Par ailleurs, pour faire bien avec peu, on peut être amené à développer des idées trop souvent laissées de côté : ici, je tiens à reconnaître la qualité de l’accompagnement sonore de la pièce. Contraint par des matériaux précis et le principe de récupération, cela permettait de compléter l’ambiance déjà insinuée par les décors, et je dois dire que cela les enrichit beaucoup : la création sonore, que l’on doit à Léo Elso & Julien Lafosse, m’a aidée à rentrer dans la pièce et je lui dois un beau moment de chair de poule, lorsqu’elle évoque le changement progressif d’état d’esprit de Felice et la transformation de l’île. Elle parvient, à l’aide des lumières et d’un scénographie tout aussi travaillées, à créer de véritables atmosphères pour nous emmener loin, sur Melone Blu.
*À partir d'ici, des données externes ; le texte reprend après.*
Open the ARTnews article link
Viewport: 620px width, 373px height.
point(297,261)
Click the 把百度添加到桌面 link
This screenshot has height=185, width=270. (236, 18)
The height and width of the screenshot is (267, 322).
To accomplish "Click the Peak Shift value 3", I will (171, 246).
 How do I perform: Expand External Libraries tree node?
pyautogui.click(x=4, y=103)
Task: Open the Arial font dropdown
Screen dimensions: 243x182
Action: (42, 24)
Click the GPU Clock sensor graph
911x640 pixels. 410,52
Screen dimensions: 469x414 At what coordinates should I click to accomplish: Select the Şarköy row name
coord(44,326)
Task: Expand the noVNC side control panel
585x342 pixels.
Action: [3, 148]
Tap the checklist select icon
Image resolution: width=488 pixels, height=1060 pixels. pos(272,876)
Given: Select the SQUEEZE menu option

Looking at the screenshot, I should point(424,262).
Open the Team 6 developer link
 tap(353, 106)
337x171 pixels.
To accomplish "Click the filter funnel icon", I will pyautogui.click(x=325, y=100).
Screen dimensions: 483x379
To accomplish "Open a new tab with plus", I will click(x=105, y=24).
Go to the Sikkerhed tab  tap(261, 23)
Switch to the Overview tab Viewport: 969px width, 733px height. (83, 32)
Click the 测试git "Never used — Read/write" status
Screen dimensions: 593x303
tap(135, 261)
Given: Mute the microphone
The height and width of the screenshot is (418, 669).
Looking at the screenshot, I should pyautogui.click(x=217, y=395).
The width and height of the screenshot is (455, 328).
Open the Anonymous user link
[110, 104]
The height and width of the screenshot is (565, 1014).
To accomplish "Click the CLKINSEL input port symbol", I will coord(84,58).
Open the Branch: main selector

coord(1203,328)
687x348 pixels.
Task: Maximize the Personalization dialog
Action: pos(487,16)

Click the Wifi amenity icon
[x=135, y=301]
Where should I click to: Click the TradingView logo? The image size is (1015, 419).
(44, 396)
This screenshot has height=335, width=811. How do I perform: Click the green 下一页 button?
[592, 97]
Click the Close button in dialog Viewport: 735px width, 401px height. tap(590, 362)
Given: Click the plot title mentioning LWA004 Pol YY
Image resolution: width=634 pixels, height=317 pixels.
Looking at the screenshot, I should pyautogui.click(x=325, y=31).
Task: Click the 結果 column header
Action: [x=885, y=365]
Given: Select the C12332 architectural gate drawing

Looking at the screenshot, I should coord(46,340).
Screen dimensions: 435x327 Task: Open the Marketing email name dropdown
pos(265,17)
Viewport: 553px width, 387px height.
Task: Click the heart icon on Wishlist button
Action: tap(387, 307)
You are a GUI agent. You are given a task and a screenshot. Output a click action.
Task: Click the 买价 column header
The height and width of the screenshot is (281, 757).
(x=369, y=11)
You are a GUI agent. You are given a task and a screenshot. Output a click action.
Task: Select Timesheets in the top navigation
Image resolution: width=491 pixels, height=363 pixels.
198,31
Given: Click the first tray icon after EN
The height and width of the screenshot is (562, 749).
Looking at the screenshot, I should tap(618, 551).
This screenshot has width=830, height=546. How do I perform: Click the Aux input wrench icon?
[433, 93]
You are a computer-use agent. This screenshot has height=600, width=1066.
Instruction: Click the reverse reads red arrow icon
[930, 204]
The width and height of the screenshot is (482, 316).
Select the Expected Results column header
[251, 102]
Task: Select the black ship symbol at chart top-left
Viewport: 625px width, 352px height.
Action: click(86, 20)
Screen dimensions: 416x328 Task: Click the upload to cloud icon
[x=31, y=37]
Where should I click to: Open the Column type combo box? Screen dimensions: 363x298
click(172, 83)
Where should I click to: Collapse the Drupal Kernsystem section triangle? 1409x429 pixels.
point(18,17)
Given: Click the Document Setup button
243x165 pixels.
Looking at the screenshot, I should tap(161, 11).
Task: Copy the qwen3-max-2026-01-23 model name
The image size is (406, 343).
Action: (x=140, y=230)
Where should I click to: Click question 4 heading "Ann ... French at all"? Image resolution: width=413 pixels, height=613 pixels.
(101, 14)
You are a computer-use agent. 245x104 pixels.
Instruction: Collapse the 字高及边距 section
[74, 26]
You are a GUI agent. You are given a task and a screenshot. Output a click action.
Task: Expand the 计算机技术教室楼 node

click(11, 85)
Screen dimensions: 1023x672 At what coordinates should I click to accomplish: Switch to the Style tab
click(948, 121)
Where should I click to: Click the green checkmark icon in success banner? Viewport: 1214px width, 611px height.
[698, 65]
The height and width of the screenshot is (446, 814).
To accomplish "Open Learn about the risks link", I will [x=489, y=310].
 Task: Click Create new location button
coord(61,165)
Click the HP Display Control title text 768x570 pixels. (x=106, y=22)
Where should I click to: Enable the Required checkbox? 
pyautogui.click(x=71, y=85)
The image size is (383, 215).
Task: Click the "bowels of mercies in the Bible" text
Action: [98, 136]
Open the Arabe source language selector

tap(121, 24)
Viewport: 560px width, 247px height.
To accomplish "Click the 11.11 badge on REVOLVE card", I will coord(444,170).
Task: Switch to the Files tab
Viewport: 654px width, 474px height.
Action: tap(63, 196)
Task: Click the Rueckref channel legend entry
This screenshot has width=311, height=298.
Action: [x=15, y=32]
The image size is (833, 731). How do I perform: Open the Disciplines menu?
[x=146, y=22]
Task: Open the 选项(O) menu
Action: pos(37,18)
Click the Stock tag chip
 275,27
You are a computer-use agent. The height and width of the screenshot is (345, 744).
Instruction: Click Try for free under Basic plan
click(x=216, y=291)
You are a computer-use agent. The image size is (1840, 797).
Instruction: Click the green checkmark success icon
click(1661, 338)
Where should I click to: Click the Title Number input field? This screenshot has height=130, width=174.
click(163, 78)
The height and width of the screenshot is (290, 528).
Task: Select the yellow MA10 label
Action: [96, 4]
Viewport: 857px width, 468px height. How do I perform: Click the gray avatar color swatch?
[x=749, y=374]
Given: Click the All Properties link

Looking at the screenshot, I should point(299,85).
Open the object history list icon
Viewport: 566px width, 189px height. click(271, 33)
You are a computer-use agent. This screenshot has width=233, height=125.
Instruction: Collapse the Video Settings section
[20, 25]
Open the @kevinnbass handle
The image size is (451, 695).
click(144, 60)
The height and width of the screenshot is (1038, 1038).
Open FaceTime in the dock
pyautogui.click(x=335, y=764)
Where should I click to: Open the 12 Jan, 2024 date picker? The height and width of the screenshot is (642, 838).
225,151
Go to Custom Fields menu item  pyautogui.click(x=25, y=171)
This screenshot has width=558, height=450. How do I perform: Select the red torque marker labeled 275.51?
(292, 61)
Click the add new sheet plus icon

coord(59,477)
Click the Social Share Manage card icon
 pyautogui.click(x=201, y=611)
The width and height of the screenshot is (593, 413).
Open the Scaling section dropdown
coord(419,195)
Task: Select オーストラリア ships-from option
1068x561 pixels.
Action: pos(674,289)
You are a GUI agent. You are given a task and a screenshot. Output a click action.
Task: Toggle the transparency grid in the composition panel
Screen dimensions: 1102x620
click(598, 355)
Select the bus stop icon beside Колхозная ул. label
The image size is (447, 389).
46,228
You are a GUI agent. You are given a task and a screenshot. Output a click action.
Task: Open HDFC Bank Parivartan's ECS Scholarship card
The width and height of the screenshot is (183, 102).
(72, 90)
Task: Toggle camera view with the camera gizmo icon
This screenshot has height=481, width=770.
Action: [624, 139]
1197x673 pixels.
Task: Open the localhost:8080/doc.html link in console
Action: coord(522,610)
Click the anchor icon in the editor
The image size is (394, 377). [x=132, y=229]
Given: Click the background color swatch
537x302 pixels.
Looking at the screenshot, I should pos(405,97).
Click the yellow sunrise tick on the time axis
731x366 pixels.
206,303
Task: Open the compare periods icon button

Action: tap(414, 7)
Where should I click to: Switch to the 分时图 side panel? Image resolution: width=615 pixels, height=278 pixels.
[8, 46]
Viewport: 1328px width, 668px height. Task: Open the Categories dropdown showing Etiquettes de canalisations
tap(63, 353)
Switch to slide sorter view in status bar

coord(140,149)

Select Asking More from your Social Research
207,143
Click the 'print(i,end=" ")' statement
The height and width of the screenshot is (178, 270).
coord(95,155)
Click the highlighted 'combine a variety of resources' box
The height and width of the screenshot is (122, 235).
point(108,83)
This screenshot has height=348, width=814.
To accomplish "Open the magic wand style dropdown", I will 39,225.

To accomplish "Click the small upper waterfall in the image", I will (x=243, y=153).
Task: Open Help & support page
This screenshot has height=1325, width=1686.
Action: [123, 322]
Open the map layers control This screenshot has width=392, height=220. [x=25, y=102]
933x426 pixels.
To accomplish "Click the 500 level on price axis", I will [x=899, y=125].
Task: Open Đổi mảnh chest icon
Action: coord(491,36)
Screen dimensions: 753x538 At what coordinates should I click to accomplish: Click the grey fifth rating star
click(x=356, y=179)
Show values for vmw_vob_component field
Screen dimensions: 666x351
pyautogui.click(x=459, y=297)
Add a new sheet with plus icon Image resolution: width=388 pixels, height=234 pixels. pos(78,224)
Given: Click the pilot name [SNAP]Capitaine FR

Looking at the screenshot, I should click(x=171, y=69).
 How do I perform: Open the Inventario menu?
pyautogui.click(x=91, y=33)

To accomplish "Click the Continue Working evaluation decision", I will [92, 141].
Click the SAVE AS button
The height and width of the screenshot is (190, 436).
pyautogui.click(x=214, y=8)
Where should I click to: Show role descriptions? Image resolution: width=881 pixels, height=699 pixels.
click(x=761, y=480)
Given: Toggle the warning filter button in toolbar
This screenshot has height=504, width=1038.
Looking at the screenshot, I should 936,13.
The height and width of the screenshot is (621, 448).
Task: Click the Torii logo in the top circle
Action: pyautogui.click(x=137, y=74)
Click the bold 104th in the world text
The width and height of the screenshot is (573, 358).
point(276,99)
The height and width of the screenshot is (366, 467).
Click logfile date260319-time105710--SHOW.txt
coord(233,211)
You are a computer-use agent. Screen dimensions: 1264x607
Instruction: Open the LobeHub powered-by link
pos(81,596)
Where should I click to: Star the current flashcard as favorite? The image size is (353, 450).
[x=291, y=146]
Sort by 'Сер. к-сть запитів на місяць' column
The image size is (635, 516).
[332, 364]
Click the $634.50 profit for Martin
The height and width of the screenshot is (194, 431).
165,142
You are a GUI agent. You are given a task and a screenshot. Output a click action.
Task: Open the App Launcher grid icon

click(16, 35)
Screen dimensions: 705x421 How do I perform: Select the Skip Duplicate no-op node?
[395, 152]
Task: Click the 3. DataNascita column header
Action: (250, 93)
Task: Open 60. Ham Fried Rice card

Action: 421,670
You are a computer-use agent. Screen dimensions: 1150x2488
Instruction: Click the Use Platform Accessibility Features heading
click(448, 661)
Car eux, ils y sont clairement, sur cette fameuse île. J’ai pris un certain plaisir à retrouver des comédiens que j’avais découverts dans L’inversion de la courbe : Michel Derville d’abord, qui a ce grand talent d’irradier le plateau lorsqu’il incarne un des personnages principaux et de se fondre dans la masse lors des parties chorales – quelque part, on dirait qu’il maîtrise sa présence. C’est assez impressionnant. Mais c’est Paul-Eloi Forget qui m’a particulièrement surprise : il est un véritable caméléon et ses transformations successives sont un régal. Les deux comédiens sont par ailleurs fort bien entourés, avec à nouveau une petite pointe de déception pour le jeu de Maxime Vervonck qui reste un peu trop en surface.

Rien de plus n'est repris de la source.